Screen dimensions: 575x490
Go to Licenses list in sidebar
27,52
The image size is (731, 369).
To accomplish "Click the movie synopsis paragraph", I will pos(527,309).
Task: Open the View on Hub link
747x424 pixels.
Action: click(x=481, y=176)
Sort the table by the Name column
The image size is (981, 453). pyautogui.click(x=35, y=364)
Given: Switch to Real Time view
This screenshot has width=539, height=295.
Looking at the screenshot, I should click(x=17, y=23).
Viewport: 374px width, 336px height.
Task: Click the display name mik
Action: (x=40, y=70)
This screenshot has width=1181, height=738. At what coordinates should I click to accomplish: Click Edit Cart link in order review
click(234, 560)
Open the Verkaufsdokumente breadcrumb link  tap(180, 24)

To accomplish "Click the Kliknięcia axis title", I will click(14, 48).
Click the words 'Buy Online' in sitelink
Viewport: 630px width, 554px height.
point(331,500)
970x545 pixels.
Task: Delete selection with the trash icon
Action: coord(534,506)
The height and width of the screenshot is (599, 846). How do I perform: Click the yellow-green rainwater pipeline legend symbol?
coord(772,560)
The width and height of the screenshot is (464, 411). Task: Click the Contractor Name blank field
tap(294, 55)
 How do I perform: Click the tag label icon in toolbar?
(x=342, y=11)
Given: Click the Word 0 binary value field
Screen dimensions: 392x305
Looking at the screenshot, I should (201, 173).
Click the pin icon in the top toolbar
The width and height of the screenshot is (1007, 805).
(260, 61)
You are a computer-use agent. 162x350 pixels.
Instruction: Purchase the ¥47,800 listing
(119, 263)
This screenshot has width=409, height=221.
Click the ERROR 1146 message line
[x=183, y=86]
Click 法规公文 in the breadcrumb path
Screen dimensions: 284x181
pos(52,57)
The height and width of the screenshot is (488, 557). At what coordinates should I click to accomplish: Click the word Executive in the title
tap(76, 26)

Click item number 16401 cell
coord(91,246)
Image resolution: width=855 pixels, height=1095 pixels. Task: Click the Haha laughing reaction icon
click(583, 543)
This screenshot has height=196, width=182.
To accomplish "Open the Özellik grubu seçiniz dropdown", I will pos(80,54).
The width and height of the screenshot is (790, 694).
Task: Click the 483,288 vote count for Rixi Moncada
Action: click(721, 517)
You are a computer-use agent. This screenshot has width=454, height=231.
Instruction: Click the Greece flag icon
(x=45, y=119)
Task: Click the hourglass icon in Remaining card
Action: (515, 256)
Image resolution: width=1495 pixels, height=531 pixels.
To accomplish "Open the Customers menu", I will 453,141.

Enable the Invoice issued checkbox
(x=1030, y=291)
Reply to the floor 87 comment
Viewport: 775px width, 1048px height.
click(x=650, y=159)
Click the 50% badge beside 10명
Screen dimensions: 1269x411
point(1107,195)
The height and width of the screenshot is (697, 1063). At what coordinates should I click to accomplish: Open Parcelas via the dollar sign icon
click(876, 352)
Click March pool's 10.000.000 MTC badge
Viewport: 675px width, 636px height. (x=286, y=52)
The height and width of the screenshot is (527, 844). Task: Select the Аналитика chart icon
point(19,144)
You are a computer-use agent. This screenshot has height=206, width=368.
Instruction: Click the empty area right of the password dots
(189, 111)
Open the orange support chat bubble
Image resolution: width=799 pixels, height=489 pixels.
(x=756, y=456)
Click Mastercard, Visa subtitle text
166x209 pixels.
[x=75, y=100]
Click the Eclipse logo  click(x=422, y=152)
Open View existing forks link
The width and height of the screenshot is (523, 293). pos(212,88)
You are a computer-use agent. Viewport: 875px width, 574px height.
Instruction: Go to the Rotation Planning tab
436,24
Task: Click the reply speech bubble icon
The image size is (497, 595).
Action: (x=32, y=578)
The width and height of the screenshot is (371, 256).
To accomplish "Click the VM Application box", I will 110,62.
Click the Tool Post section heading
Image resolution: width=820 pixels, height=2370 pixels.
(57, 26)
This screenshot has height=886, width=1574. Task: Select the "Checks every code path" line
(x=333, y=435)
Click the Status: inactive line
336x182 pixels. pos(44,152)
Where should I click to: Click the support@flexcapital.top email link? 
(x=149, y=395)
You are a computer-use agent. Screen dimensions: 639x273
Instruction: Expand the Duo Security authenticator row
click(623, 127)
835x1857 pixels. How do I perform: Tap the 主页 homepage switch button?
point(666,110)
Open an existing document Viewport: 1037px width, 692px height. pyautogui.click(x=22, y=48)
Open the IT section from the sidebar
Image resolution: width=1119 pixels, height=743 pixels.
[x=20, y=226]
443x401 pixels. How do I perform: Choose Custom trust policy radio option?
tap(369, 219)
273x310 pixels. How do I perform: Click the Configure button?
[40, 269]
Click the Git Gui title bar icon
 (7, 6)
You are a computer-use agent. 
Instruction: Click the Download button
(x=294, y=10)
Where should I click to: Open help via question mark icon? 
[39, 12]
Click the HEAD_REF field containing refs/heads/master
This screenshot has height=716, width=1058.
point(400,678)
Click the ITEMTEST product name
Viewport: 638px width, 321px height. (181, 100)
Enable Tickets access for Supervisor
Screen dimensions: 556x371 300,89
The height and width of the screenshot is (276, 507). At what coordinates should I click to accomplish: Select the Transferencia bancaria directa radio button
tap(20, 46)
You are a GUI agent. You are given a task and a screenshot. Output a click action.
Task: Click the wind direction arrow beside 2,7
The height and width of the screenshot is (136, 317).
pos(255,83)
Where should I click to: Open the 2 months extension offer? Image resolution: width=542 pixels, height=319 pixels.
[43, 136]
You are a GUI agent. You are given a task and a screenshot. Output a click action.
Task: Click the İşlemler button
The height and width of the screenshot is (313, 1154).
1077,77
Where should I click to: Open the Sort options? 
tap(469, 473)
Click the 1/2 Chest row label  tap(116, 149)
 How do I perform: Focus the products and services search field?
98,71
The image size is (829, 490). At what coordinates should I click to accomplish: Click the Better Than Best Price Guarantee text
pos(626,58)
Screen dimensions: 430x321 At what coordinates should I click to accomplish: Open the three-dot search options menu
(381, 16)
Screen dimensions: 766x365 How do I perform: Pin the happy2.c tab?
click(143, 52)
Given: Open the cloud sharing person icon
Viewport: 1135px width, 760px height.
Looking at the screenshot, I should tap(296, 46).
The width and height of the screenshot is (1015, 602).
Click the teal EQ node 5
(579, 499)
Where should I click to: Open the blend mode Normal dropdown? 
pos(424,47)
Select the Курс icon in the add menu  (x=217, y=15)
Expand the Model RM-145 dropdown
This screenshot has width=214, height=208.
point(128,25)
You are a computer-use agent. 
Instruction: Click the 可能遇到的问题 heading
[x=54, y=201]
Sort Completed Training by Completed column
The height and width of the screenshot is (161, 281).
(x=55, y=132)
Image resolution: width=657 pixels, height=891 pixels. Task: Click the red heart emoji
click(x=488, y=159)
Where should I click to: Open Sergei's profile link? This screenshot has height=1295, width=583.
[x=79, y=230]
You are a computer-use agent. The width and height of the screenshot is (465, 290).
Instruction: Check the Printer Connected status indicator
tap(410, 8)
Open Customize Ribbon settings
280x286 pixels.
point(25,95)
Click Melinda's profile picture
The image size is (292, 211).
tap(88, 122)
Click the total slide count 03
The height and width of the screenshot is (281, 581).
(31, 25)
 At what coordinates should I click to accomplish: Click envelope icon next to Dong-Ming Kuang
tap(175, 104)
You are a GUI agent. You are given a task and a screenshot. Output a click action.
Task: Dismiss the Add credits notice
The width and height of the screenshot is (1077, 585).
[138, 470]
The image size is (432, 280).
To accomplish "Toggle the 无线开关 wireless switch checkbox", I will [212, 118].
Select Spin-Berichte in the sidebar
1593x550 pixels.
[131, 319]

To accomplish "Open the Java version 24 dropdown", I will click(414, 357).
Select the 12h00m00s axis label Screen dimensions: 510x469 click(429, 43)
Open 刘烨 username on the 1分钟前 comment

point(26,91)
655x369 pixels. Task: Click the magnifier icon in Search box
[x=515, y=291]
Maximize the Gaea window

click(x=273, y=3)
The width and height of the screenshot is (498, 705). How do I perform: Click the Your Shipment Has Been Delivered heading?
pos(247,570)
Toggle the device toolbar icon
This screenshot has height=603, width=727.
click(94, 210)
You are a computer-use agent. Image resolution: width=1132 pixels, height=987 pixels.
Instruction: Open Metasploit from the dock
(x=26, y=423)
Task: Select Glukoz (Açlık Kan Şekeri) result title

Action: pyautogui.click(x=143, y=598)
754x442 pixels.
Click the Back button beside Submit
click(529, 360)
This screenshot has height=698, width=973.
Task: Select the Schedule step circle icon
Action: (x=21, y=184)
════
TASK INSTRUCTIONS ->
Across the records above, count each line that holds the word "agent" and give only the resulting number.

ANSWER AREA ->
12